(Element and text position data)

START

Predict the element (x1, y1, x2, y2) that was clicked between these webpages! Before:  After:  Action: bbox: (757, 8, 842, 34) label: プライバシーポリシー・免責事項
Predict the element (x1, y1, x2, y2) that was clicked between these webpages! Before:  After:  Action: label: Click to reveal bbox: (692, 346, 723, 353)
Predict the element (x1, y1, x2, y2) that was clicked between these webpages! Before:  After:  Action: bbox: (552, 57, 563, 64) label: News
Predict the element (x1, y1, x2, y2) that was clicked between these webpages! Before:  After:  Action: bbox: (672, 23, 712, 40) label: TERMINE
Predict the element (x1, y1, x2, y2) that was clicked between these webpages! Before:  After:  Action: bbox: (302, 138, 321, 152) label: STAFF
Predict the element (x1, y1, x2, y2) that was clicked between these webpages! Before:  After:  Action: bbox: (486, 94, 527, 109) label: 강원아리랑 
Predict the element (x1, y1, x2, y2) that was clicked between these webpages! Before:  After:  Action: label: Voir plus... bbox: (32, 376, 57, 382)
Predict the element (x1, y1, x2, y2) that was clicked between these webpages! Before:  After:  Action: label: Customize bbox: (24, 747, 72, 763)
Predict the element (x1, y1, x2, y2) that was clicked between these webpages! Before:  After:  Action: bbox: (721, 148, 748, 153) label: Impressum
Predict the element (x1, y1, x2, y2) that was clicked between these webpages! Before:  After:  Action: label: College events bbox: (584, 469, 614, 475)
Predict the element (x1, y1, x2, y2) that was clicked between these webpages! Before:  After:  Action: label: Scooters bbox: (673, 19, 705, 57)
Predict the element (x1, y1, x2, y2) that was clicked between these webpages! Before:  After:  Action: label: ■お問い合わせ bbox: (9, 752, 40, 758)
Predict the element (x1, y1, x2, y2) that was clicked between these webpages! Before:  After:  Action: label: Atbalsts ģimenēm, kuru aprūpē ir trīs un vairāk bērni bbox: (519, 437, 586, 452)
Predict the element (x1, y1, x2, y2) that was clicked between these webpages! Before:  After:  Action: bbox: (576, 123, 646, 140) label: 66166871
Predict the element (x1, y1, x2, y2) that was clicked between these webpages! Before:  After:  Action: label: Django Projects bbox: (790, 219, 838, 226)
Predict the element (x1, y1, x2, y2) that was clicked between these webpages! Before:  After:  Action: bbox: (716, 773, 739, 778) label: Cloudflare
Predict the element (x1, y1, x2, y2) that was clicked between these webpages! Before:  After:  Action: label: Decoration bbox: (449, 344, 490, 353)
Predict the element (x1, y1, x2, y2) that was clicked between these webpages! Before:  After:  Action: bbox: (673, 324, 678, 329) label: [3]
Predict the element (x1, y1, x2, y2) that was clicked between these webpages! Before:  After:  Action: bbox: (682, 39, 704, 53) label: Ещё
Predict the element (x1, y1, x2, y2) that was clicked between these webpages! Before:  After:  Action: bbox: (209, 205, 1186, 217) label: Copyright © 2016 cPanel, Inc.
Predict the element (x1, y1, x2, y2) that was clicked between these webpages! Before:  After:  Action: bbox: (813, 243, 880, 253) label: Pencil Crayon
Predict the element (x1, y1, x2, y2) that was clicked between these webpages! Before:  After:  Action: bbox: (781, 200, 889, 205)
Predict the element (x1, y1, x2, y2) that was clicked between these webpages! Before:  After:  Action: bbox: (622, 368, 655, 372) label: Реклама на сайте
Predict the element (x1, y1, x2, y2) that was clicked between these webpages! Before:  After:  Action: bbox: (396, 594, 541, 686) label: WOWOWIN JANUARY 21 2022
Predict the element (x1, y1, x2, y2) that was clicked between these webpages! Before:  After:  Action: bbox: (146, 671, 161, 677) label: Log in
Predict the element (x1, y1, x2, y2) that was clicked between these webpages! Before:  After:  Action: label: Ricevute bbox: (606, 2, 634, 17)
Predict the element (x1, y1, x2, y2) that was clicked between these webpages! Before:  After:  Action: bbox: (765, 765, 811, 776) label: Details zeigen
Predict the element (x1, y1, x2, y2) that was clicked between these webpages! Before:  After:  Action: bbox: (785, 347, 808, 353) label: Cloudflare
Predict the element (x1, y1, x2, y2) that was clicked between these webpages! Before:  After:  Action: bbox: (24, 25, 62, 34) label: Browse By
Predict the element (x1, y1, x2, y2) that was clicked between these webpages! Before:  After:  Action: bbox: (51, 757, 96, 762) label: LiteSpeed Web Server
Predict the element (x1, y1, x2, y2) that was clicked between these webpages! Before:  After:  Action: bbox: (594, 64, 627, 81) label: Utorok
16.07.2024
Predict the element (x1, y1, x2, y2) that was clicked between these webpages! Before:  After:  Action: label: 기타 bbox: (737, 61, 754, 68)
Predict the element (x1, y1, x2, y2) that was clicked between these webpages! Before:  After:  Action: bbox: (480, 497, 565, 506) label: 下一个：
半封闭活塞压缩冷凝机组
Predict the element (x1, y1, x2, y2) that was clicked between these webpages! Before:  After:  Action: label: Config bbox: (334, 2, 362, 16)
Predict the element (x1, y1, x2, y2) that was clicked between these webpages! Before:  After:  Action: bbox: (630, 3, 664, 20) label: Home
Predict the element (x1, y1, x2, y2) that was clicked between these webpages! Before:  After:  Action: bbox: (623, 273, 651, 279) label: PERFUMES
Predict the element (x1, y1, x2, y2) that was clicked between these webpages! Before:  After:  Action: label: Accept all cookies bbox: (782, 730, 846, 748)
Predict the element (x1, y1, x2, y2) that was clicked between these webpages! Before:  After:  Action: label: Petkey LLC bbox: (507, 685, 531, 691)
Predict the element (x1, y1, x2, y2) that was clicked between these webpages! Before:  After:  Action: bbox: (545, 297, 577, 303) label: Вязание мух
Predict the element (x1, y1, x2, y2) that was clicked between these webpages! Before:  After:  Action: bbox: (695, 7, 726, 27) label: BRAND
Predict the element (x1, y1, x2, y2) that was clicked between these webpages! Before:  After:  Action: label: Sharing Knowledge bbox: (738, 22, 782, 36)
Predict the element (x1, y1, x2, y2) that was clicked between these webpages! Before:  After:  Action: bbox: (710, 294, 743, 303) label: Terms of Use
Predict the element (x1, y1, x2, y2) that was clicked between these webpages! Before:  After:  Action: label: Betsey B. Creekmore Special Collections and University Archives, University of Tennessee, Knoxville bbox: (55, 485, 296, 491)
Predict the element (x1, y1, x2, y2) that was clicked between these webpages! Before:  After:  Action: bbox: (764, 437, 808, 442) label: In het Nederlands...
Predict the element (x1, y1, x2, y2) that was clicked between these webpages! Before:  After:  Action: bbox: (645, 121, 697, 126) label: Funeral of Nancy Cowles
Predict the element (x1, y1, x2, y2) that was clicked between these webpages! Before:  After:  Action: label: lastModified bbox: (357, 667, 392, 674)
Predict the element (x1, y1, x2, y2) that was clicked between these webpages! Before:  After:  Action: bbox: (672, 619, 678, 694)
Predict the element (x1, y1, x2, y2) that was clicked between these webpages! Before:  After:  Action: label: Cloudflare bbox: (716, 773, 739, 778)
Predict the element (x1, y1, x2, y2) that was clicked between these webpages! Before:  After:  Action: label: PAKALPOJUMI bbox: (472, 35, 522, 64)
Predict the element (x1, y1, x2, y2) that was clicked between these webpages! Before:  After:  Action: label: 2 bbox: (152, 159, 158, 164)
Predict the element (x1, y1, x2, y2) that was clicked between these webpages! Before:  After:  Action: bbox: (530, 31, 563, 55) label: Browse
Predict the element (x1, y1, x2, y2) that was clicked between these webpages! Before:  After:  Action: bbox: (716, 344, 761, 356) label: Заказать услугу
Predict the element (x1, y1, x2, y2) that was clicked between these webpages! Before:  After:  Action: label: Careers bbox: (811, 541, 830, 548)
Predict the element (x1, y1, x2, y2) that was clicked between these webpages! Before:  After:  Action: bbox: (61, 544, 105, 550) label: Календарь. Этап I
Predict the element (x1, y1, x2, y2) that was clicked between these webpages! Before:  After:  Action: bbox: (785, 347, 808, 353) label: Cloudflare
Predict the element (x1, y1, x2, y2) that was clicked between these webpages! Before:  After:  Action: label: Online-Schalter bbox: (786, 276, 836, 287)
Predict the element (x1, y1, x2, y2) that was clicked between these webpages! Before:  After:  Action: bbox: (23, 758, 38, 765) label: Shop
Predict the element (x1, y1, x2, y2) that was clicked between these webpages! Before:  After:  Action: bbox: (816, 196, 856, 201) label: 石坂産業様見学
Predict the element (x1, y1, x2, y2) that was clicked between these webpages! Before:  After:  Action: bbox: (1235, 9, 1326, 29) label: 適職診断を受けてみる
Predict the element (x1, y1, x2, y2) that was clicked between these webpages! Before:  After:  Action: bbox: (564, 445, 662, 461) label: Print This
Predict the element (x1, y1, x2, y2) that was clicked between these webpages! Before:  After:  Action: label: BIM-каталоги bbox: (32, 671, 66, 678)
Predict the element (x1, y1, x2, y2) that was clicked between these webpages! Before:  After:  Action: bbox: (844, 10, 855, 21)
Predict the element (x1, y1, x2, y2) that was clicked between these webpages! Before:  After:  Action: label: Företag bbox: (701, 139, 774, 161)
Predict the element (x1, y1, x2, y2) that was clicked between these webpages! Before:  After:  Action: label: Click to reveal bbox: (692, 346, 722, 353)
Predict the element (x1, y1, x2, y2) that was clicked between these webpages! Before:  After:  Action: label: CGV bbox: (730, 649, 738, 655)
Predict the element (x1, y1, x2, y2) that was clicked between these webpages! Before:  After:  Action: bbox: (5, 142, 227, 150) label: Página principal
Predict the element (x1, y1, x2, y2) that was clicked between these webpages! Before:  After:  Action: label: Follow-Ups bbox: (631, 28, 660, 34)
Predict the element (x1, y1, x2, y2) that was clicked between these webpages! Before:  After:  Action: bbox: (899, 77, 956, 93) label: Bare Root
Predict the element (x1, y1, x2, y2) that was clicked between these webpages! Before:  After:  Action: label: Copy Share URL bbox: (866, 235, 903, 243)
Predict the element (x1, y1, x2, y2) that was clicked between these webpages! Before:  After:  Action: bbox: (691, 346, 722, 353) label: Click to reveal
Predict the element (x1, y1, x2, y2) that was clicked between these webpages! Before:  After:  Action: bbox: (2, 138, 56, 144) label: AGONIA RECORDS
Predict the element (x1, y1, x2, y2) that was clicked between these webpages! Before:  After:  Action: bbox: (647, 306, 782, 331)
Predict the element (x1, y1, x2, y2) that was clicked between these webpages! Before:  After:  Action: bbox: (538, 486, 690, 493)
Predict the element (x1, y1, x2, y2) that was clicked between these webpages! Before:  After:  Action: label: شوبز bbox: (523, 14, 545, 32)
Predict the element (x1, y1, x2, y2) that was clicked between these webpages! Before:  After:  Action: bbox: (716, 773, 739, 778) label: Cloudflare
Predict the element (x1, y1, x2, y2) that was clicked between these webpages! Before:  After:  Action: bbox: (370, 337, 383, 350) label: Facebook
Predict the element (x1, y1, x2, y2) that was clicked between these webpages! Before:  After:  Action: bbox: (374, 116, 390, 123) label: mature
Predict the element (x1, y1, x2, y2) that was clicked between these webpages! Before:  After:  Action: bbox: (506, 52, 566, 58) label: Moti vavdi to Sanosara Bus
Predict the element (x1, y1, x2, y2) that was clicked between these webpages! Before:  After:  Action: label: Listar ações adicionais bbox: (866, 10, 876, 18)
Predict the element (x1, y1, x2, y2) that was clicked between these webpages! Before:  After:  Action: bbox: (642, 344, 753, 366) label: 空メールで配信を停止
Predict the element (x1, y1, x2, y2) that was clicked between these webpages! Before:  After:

END

**What the task requires**: Return word for word the lines of the listing starting with the line that contains "label: Details zeigen" and going on through the line that contains "label: Browse By". Include both of those lines.

**Problem solution**:
Predict the element (x1, y1, x2, y2) that was clicked between these webpages! Before:  After:  Action: bbox: (765, 765, 811, 776) label: Details zeigen
Predict the element (x1, y1, x2, y2) that was clicked between these webpages! Before:  After:  Action: bbox: (785, 347, 808, 353) label: Cloudflare
Predict the element (x1, y1, x2, y2) that was clicked between these webpages! Before:  After:  Action: bbox: (24, 25, 62, 34) label: Browse By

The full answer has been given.